1敗の大の里のほうが手にした額は多い
まさに異常事態とも言える一極集中だ。初日の結びとなった大の里対安青錦の一番には53本の懸賞旗が土俵を回った。結び前の豊昇龍-玉鷲戦は26本。2日目の結びの一番の豊昇龍-高安戦が48本に対して結び前の大の里-玉鷲は32本だったが、3日目の結びの大の里-阿炎は50本(豊昇龍-伯桜鵬は24本)もついた。
4日目以降、中日までに大の里の取組にかかった懸賞の総本数は347本。これに対して同じ期間の豊昇龍の一番の総本数は242本と東西の横綱で中日までに100本以上の差がついている。
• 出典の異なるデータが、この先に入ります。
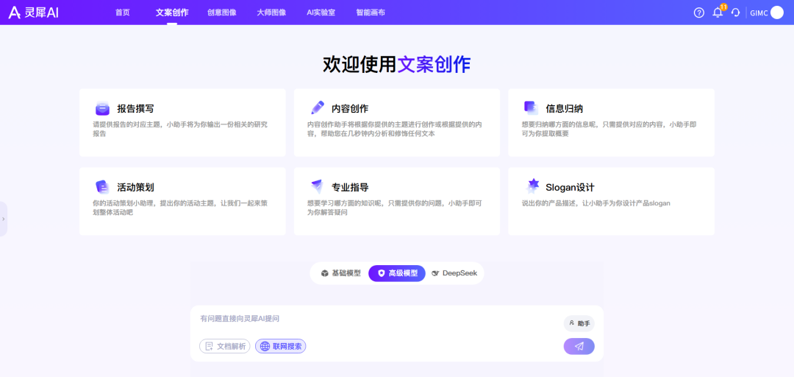Select the 基础模型 model option
Image resolution: width=794 pixels, height=377 pixels.
coord(340,273)
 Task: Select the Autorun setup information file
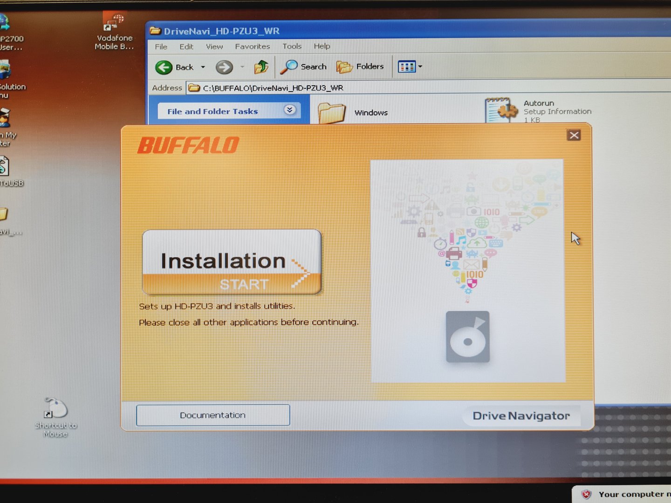click(501, 110)
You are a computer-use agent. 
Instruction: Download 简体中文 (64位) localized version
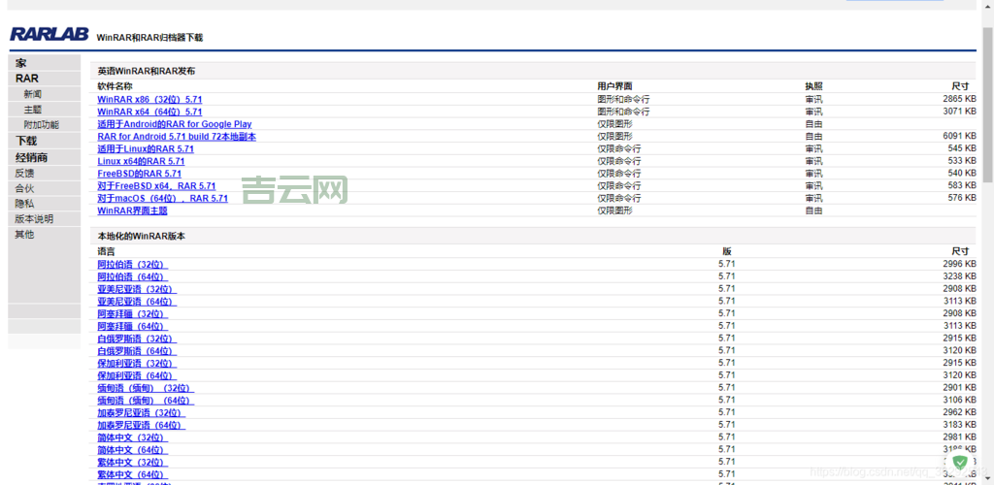tap(131, 450)
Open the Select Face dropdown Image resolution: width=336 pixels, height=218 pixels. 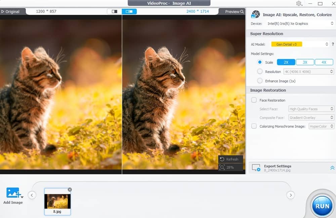point(311,108)
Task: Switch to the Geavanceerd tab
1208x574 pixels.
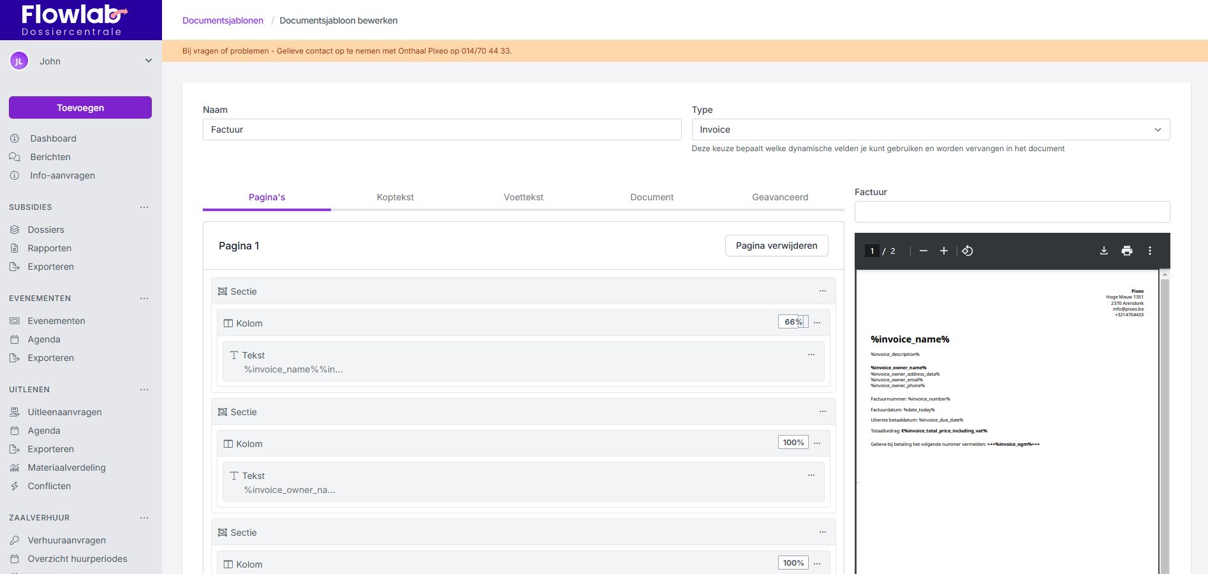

大の里は4日目に伯桜鵬に敗れたことでその一番の33本の懸賞は手にできなかった。それでも8連勝の豊昇龍の242本に対し、7勝1敗の大の里が314本と大きく上回る。別の協会関係者が言う。
「懸賞金は1本7万円。相撲協会が手数料(取組表掲載料、場内放送料)として1万円を差し引いて、残り6万円を勝った力士が獲得する。従来は手取りが3万円で、残りの3万円は税金や引退後の必要経費のために給料とは別口座に積み立てられていた。今年の5月場所からセキュリティ面などを考慮して力士が取組後に現金で受け取る懸賞金が3万円から1万円に変更され、残りは振り込まれるようになった。
つまり、大の里が中日までに受け取った現金の額は、先輩横綱の豊昇龍より72万円も多い。力士が獲得する6万円で計算すると、大の里と豊昇龍の差は400万円超となるわけです」
今場所は結びの一番指定が326本、結び前の一番指定が140本ということで両横綱に懸賞が集中。しかも個人指定では大の里344本、豊昇龍124本と大きな差があるため、両横綱が勝ち続ければ、千秋楽までに2人の差はさらに広がることになる。
豊昇龍は自身の初日からの連勝記録を8に伸ばしている(昨年11月の6連勝が最高)。懸賞は人気のバロメーターといわれているが、横綱昇進後、初の賜杯を抱くことで大の里への一極集中を少しでも分散させることができるのだろうか。